Выбрать главу

О беде, нависшей над Эллисом, она узнала из письма Аси. Вознегодовав на преследователей, Марина тут же написала старшему другу горячее письмо. «Вас не смеют судить, и если бы Вы раскрали V, музея, то все равно они не смеют вас судить!» – пишет Марина Эллису. И собирается немедленно возвращаться в Россию, чтобы защитить Льва Львовича. «Если с Вами что-нибудь сделают, я застрелюсь!» – эти строки из ее письма Эллис в ближайшие дни перескажет Андрею Белому, признаваясь, что тронули они его «до невыразимости».

Париж. Улица Бонапарта

А в декабре того же года Лев Львович прислал в Трехпрудный к Марине своего ближайшего друга, двадцатишестилетнего Владимира Оттоновича Нилендера. Сестры Цветаевы уже встречали его раньше в доме Виноградовых, а может быть, и в «Доне», где он жил рядом с Эллисом.

Нилендеру была поручена деликатная миссия: сделать Марине от имени Льва Львовича предложение руки и сердца.

В тот вечер Владимир Оттонович засиделся у сестер сверх всяких приличий. Как-то сам собой продолжался и продолжался нескончаемый разговор – и про бедного Эллиса с трудом вспомнили…

И нежданно-негаданно вспыхнула влюбленность – между Мариной и Нилендером. Ее последствия, как мы увидим, оставят заметный след в истории русской литературы.

Предложение Эллиса было отклонено, и можно только гадать, было ли вручено адресату стихотворение, написанное Мариной по свежим следам неожиданного события. Она назвала его «Ошибкой»:

Когда снежинку, что легко летает, Как звездочка упавшая скользя, Берешь рукой – она слезинкой тает, И возвратить воздушность ей нельзя.
Когда пленясь прозрачностью медузы, Ее коснемся мы капризом рук, Она, как пленник, заключенный в узы, Вдруг побледнеет и погибнет вдруг.
Когда хотим мы в мотыльках-скитальцах Видать не грезу, а земную быль – Где их наряд? От них на наших пальцах Одна зарей раскрашенная пыль!
Оставь полет снежинкам с мотыльками И не губи медузу на песках! Нельзя мечту свою хватать руками, Нельзя мечту свою держать в руках!
Нельзя тому, что было грустью зыбкой, Сказать: «Будь страсть! Горя безумствуй, рдей!» Твоя любовь была такой ошибкой, – Но без любви мы гибнем, Чародей!
4

Но и в 1910-м Марина и Лев Львович еще продолжали встречаться. Неугомонный Эллис стал директором-основателем нового символистского книгоиздательства «Мусагет». К этому времени прекратил свое существование журнал «Золотое руно», из редакции «Весов» выделилась группа младшего поколения – она и стала во главе «Мусагета». Эллис вошел в «триумвират консулов» издательства вместе с Андреем Белым и Эмилием Карловичем Метнером. С осени 1909 года триумвират заседал почти ежедневно вкупе с несколькими энтузиастами; среди них был и Владимир Оттонович Нилендер, специалист по античной литературе и классическим языкам. «Мусагет» официально открылся весной 1910 года на Пречистенке, 31, на втором этаже кирпичного флигеля дома, напротив памятника Гоголю (появившегося здесь год назад). И стал центром и средоточием русского символизма на его последнем этапе. Сплотившиеся тут «младшие символисты», по словам Федора Степуна, разрабатывали программу издательства, «исключительную по своему культурному уровню и по бюджетной нежизнеспособности».
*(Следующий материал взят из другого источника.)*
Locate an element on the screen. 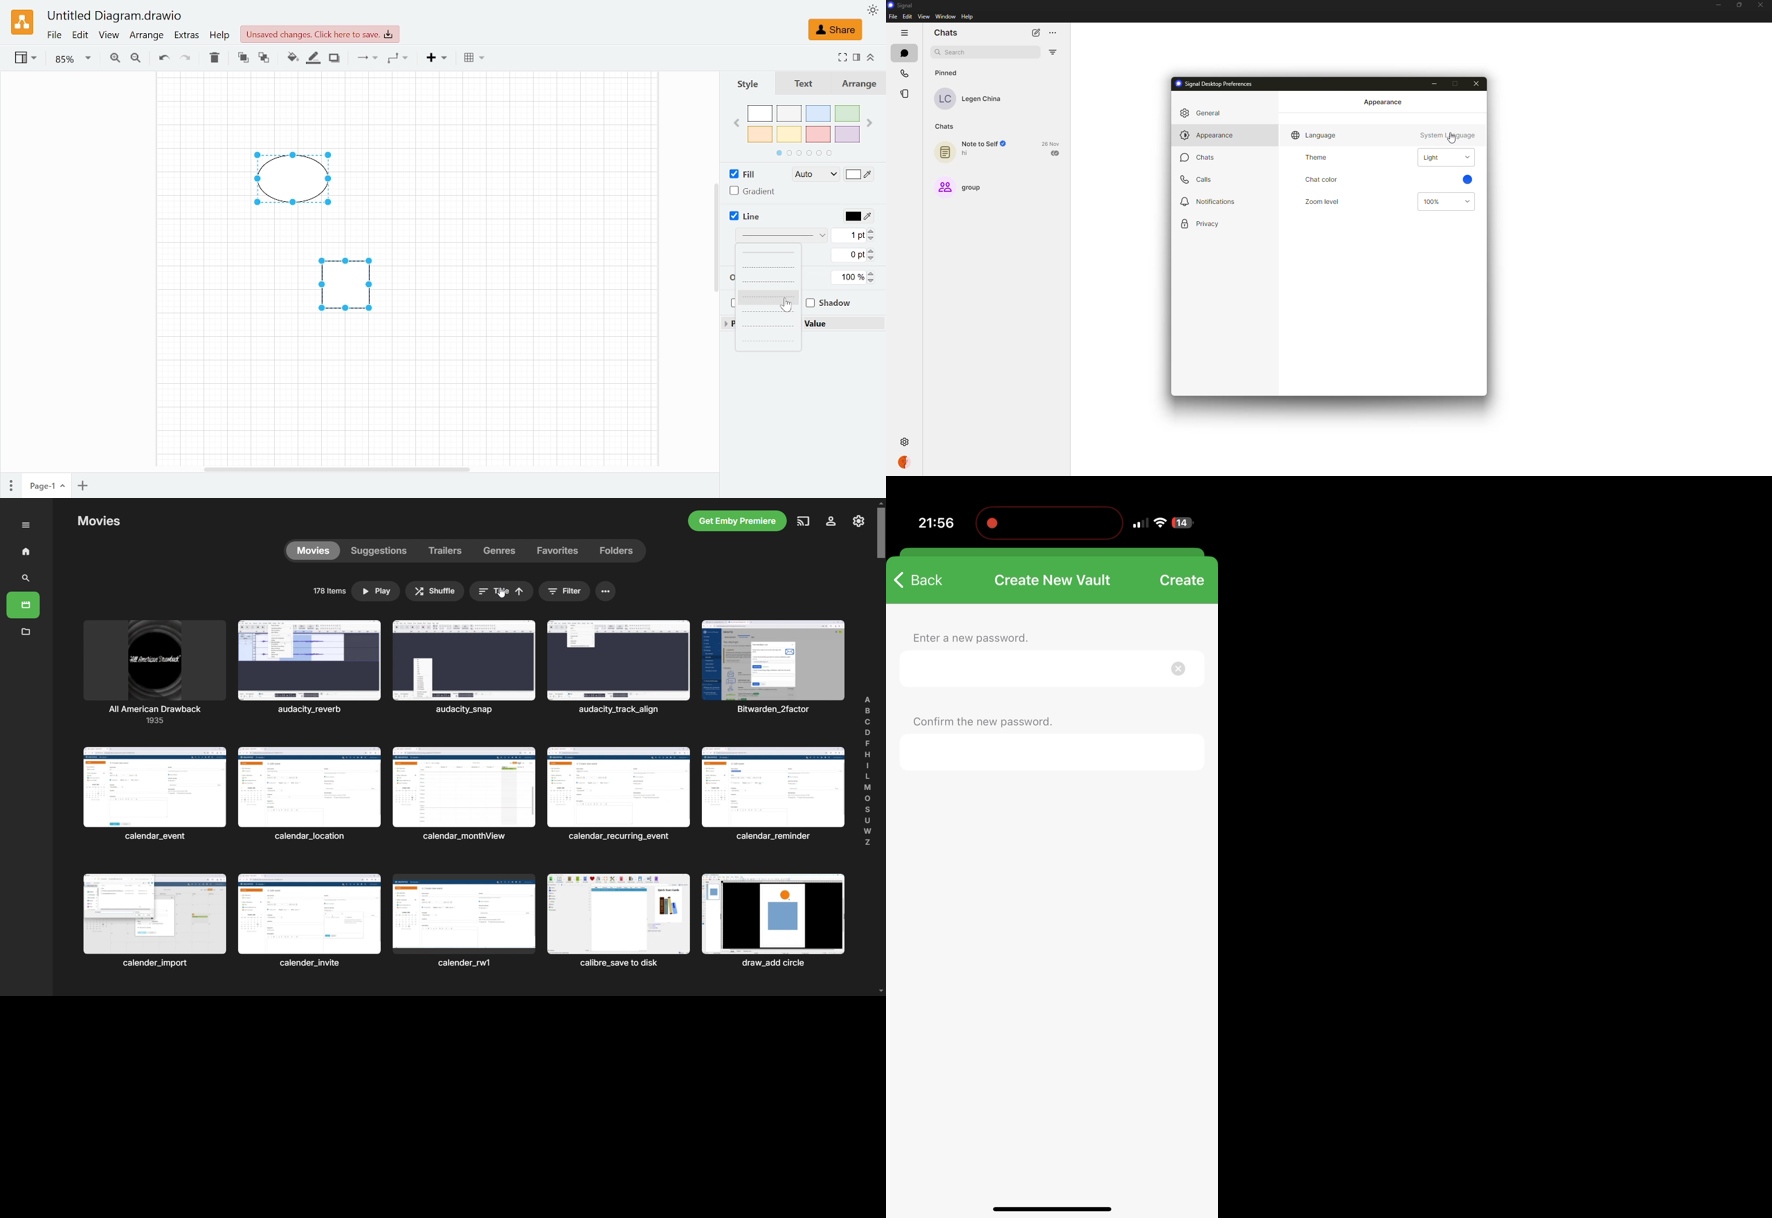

Здание на Пречистенском бульваре, в котором размещалось книгоиздательство «Мусагет»

В противовес «Весам», ориентировавшимся больше на французскую поэзию и культуру, «Мусагет» был задуман по преимуществу германофильским. Над редакторским креслом Метнера висел портрет Гёте, мрачно смотрел со стены Рудольф Штейнер. Но в салоне можно было видеть портреты и Тютчева, и Пушкина. Из вечера в вечер тут чаевничал и обсуждал жгучие проблемы кружок молодых поэтов, писателей и философов.

Просуществовал «Мусагет» всего четыре года (1910–1914), но книг успел издать много. Среди авторов были, прежде всего, немецкие философы, мистики и романтики – Яков Бёме, Экхарт, Новалис, Шлегель, Агриппа Неттесгеймский. А также античные авторы, и среди них – Гераклит Эфесский в переводе Нилендера.